_Exercise goal_
Render every line of text in the records below as a JSON list of strings, one string per line, with blank lines left out. Leave the pictures out.

_Available data_

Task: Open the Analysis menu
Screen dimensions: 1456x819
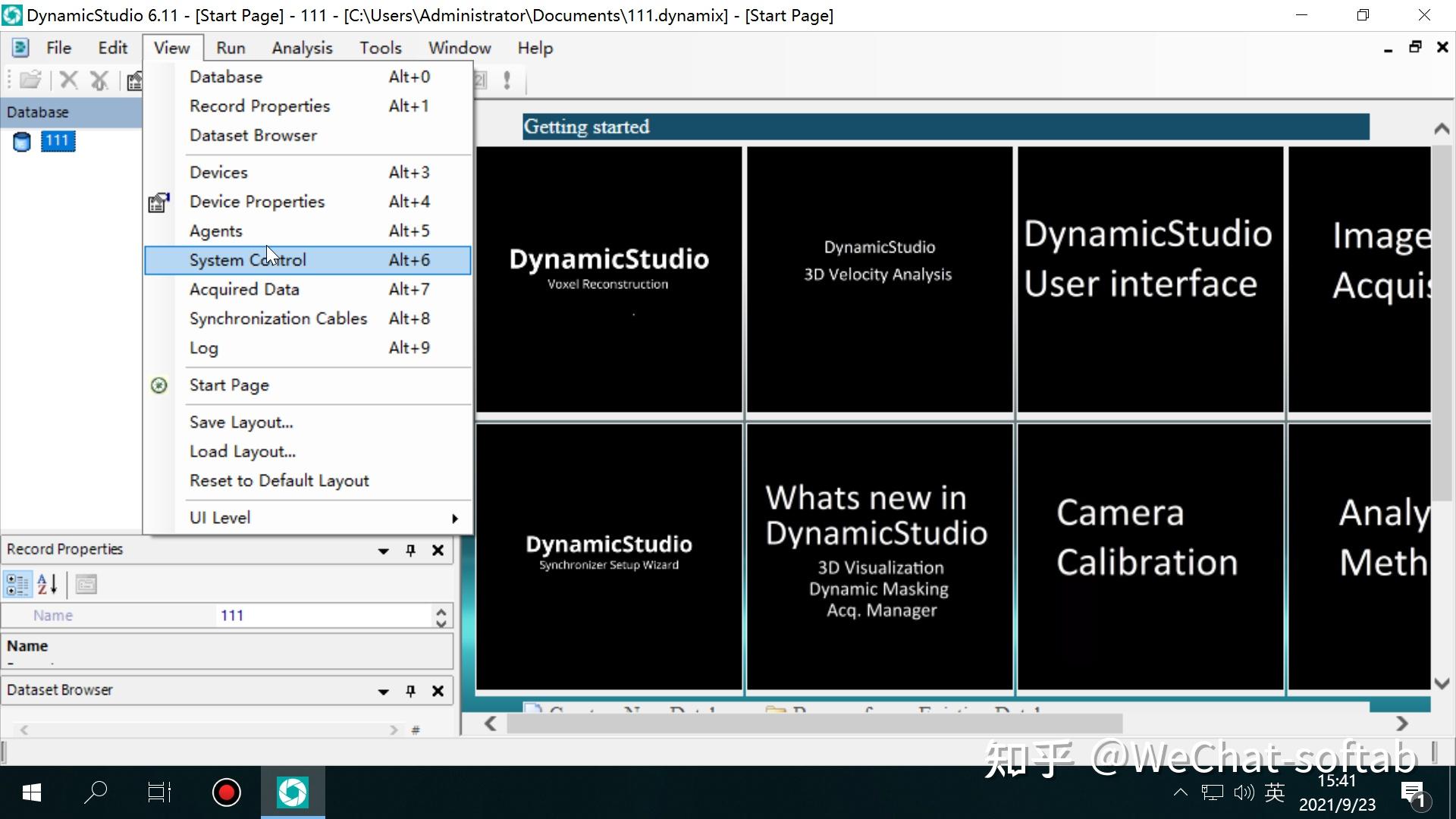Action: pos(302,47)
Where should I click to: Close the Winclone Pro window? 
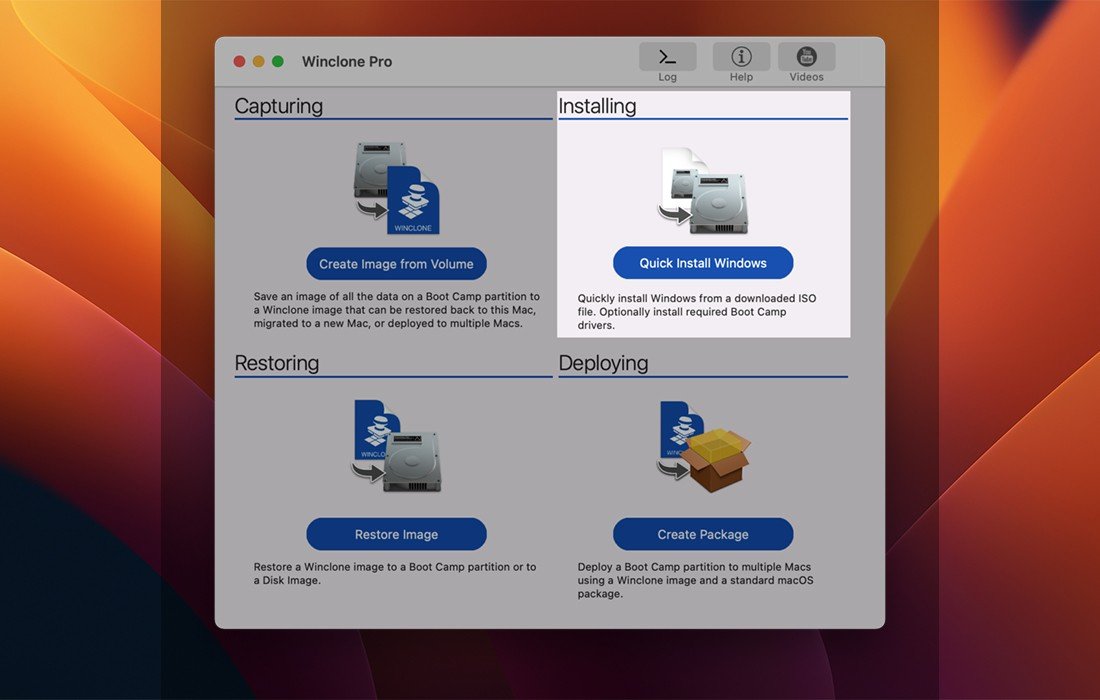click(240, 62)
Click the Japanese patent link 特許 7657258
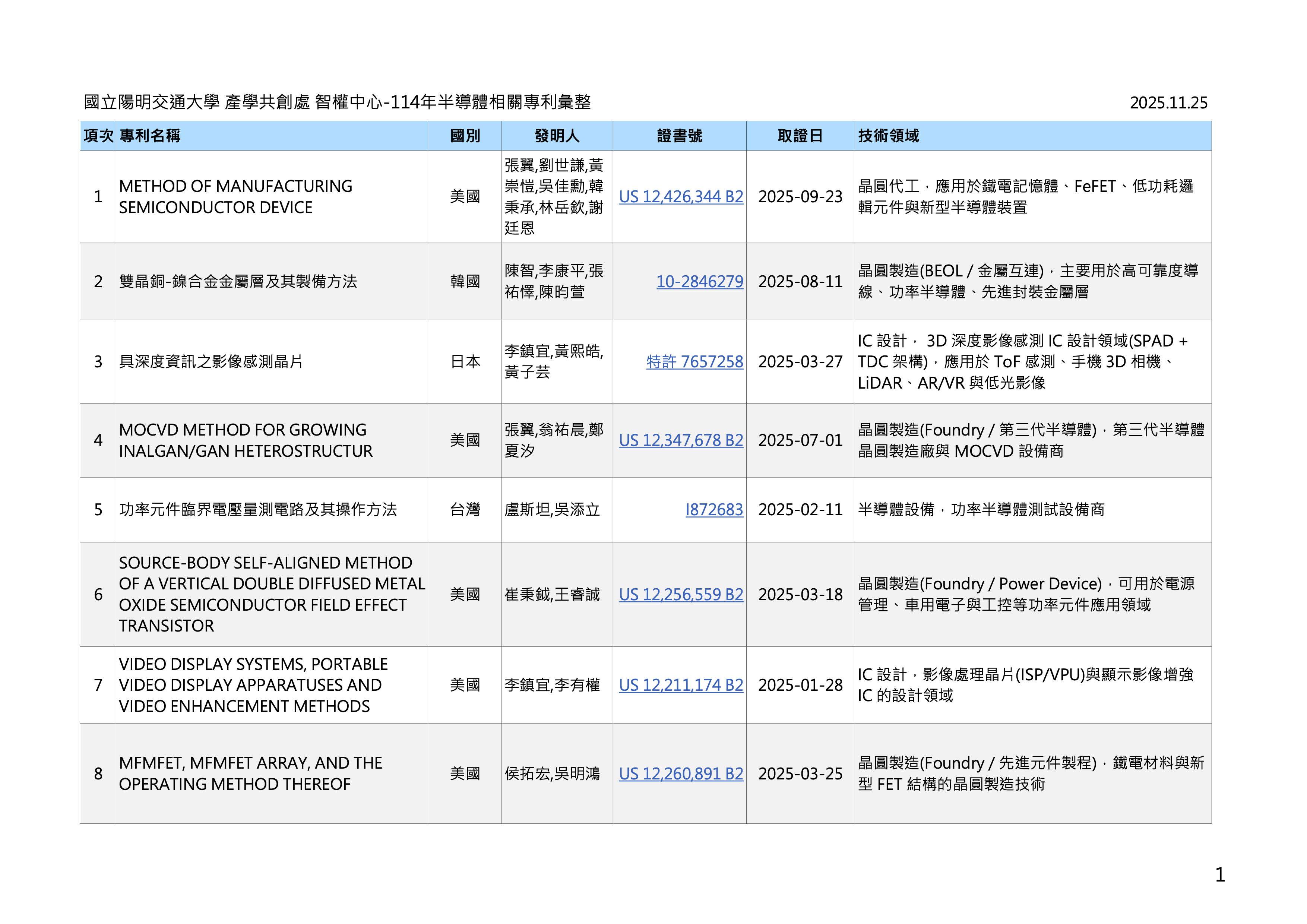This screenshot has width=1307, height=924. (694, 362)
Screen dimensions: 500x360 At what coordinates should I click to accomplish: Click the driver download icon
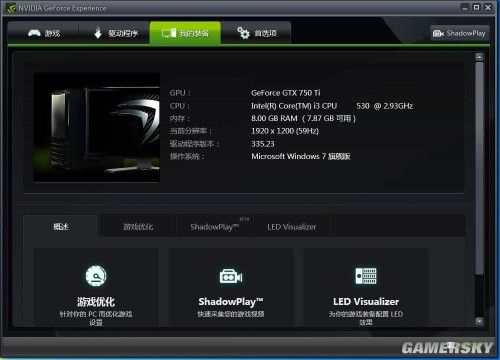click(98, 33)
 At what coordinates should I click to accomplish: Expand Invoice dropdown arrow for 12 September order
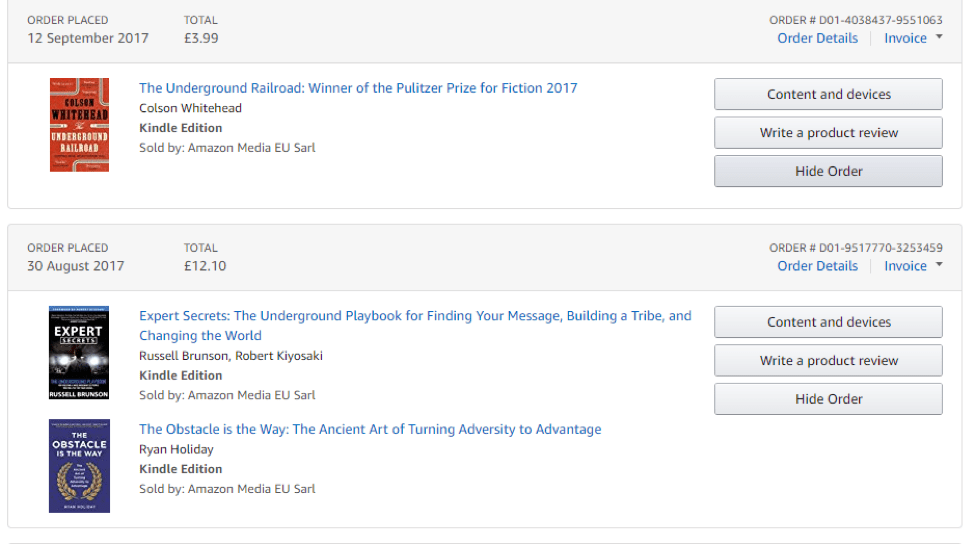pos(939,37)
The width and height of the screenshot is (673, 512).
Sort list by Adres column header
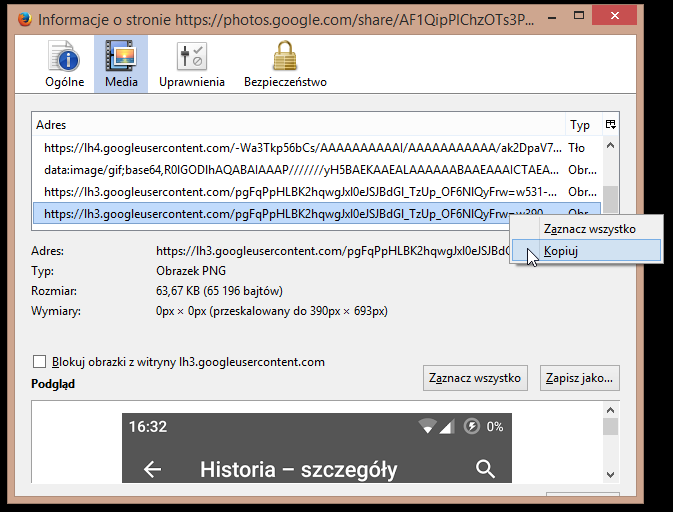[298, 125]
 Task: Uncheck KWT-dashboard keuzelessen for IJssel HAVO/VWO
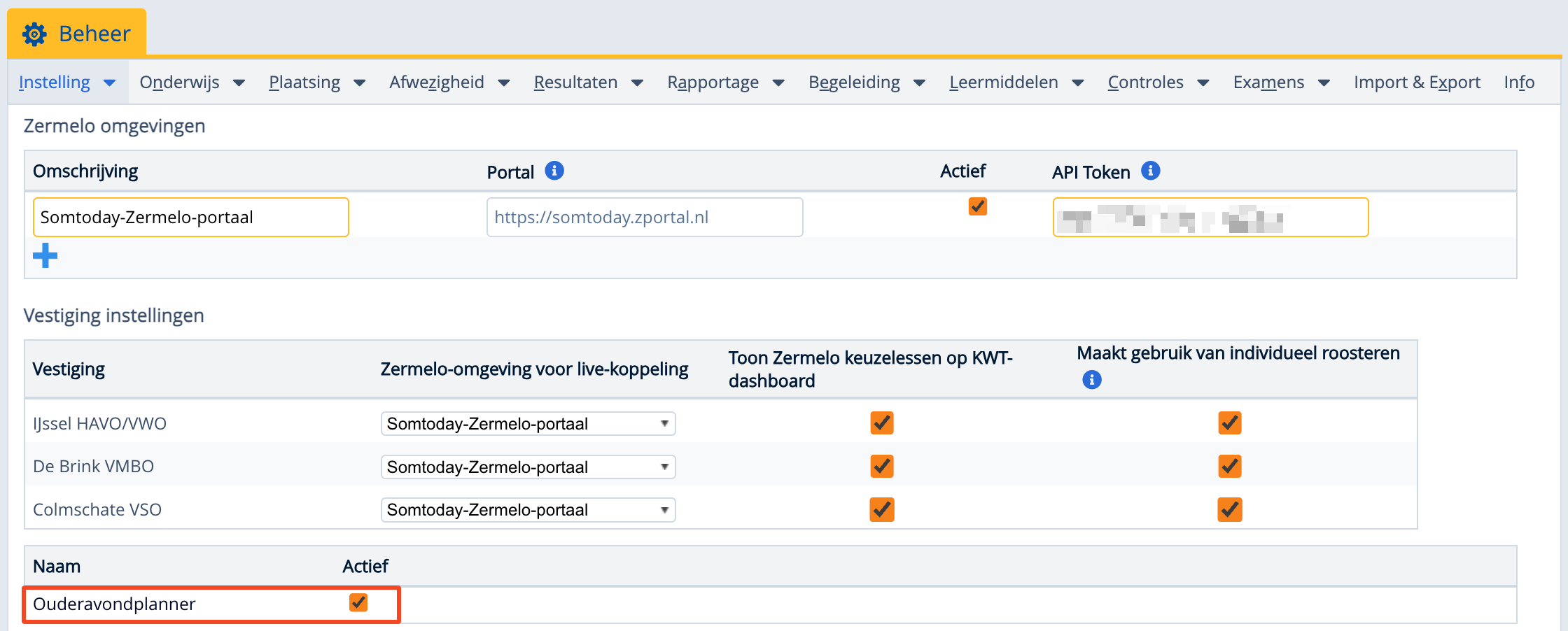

_Written solution_
[
  "Task: Open the Analysis menu",
  "Screen dimensions: 1456x819",
  "Action: pos(302,47)",
  "Where should I click to: Close the Winclone Pro window? ",
  "click(240, 62)",
  "Click the Japanese patent link 特許 7657258",
  "This screenshot has width=1307, height=924. (694, 362)",
  "Screen dimensions: 500x360 At what coordinates should I click to accomplish: Click the driver download icon",
  "click(98, 33)",
  " At what coordinates should I click to accomplish: Expand Invoice dropdown arrow for 12 September order",
  "pos(939,37)",
  "The width and height of the screenshot is (673, 512).",
  "Sort list by Adres column header",
  "[298, 125]",
  " Task: Uncheck KWT-dashboard keuzelessen for IJssel HAVO/VWO"
]